◆ Data records:
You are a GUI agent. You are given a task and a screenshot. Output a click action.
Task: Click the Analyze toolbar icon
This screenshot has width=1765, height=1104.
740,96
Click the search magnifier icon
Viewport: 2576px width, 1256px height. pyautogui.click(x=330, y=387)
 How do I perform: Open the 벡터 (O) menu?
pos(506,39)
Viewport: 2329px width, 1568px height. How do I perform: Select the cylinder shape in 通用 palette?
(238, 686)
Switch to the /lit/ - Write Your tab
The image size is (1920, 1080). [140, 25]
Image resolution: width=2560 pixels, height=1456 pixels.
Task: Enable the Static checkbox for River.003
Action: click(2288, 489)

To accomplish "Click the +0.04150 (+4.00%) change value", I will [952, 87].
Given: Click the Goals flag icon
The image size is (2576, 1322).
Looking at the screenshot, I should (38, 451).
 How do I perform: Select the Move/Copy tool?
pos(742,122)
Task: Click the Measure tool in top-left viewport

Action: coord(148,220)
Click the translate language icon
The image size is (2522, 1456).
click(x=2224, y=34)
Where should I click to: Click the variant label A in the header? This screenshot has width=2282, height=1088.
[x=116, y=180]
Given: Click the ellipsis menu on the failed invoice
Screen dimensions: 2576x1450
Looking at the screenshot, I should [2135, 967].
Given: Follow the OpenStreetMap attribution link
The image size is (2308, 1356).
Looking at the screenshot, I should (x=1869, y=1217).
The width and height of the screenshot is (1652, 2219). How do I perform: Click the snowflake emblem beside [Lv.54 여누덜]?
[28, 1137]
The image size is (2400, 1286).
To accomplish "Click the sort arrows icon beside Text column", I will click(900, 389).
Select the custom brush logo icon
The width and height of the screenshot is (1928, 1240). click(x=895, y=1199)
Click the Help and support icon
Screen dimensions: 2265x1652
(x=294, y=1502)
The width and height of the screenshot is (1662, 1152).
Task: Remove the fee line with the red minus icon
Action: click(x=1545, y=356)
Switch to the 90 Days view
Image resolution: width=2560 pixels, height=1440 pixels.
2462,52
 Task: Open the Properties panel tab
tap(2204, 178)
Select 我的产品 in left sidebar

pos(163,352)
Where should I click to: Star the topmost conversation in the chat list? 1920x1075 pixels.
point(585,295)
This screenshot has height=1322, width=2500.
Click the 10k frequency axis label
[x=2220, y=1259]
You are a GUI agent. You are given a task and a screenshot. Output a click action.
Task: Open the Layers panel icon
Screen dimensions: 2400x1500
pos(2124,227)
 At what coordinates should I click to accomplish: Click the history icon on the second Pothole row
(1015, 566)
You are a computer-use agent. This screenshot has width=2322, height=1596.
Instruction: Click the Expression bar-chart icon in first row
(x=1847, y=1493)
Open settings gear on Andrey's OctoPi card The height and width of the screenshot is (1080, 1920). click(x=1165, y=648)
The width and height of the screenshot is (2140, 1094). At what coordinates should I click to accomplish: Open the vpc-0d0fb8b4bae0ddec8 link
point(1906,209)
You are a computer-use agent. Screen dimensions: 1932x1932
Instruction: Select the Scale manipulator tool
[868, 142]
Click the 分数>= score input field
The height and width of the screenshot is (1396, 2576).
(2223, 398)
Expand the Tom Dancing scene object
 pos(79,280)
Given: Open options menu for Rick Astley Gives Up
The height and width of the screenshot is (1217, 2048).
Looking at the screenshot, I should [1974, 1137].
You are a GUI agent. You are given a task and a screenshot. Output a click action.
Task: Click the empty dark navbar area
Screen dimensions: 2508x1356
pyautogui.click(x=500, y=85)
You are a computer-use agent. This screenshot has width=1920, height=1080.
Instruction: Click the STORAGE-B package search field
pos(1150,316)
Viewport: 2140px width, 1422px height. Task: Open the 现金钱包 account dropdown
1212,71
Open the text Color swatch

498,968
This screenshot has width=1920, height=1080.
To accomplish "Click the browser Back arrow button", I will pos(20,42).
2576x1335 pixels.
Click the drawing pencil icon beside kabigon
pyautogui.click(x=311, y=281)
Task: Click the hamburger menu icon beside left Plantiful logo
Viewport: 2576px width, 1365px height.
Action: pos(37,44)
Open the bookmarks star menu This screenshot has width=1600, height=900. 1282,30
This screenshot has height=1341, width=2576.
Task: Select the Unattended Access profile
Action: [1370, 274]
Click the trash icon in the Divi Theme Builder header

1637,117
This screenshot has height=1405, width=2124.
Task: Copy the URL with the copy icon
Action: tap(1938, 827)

◆ Task brief:
Nothing but an exact reproduction of the entries is wanted.

◆ Task result:
You are a GUI agent. You are given a task and a screenshot. Output a click action.
Task: Click the Analyze toolbar icon
This screenshot has width=1765, height=1104.
740,96
Click the search magnifier icon
Viewport: 2576px width, 1256px height. pyautogui.click(x=330, y=387)
 How do I perform: Open the 벡터 (O) menu?
pos(506,39)
Viewport: 2329px width, 1568px height. How do I perform: Select the cylinder shape in 通用 palette?
(238, 686)
Switch to the /lit/ - Write Your tab
The image size is (1920, 1080). [140, 25]
Image resolution: width=2560 pixels, height=1456 pixels.
Task: Enable the Static checkbox for River.003
Action: click(2288, 489)

To accomplish "Click the +0.04150 (+4.00%) change value", I will [952, 87].
Given: Click the Goals flag icon
The image size is (2576, 1322).
Looking at the screenshot, I should (38, 451).
 How do I perform: Select the Move/Copy tool?
pos(742,122)
Task: Click the Measure tool in top-left viewport

Action: coord(148,220)
Click the translate language icon
The image size is (2522, 1456).
click(x=2224, y=34)
Where should I click to: Click the variant label A in the header? This screenshot has width=2282, height=1088.
[x=116, y=180]
Given: Click the ellipsis menu on the failed invoice
Screen dimensions: 2576x1450
Looking at the screenshot, I should [2135, 967].
Given: Follow the OpenStreetMap attribution link
The image size is (2308, 1356).
Looking at the screenshot, I should (x=1869, y=1217).
The width and height of the screenshot is (1652, 2219). How do I perform: Click the snowflake emblem beside [Lv.54 여누덜]?
[28, 1137]
The image size is (2400, 1286).
To accomplish "Click the sort arrows icon beside Text column", I will click(900, 389).
Select the custom brush logo icon
The width and height of the screenshot is (1928, 1240). click(x=895, y=1199)
Click the Help and support icon
Screen dimensions: 2265x1652
(x=294, y=1502)
The width and height of the screenshot is (1662, 1152).
Task: Remove the fee line with the red minus icon
Action: click(x=1545, y=356)
Switch to the 90 Days view
Image resolution: width=2560 pixels, height=1440 pixels.
2462,52
 Task: Open the Properties panel tab
tap(2204, 178)
Select 我的产品 in left sidebar

pos(163,352)
Where should I click to: Star the topmost conversation in the chat list? 1920x1075 pixels.
point(585,295)
This screenshot has height=1322, width=2500.
Click the 10k frequency axis label
[x=2220, y=1259]
You are a GUI agent. You are given a task and a screenshot. Output a click action.
Task: Open the Layers panel icon
Screen dimensions: 2400x1500
pos(2124,227)
 At what coordinates should I click to accomplish: Click the history icon on the second Pothole row
(1015, 566)
You are a computer-use agent. This screenshot has width=2322, height=1596.
Instruction: Click the Expression bar-chart icon in first row
(x=1847, y=1493)
Open settings gear on Andrey's OctoPi card The height and width of the screenshot is (1080, 1920). click(x=1165, y=648)
The width and height of the screenshot is (2140, 1094). At what coordinates should I click to accomplish: Open the vpc-0d0fb8b4bae0ddec8 link
point(1906,209)
You are a computer-use agent. Screen dimensions: 1932x1932
Instruction: Select the Scale manipulator tool
[868, 142]
Click the 分数>= score input field
The height and width of the screenshot is (1396, 2576).
(2223, 398)
Expand the Tom Dancing scene object
 pos(79,280)
Given: Open options menu for Rick Astley Gives Up
The height and width of the screenshot is (1217, 2048).
Looking at the screenshot, I should [1974, 1137].
You are a GUI agent. You are given a task and a screenshot. Output a click action.
Task: Click the empty dark navbar area
Screen dimensions: 2508x1356
pyautogui.click(x=500, y=85)
You are a computer-use agent. This screenshot has width=1920, height=1080.
Instruction: Click the STORAGE-B package search field
pos(1150,316)
Viewport: 2140px width, 1422px height. Task: Open the 现金钱包 account dropdown
1212,71
Open the text Color swatch

498,968
This screenshot has width=1920, height=1080.
To accomplish "Click the browser Back arrow button", I will pos(20,42).
2576x1335 pixels.
Click the drawing pencil icon beside kabigon
pyautogui.click(x=311, y=281)
Task: Click the hamburger menu icon beside left Plantiful logo
Viewport: 2576px width, 1365px height.
Action: pos(37,44)
Open the bookmarks star menu This screenshot has width=1600, height=900. 1282,30
This screenshot has height=1341, width=2576.
Task: Select the Unattended Access profile
Action: [1370, 274]
Click the trash icon in the Divi Theme Builder header

1637,117
This screenshot has height=1405, width=2124.
Task: Copy the URL with the copy icon
Action: tap(1938, 827)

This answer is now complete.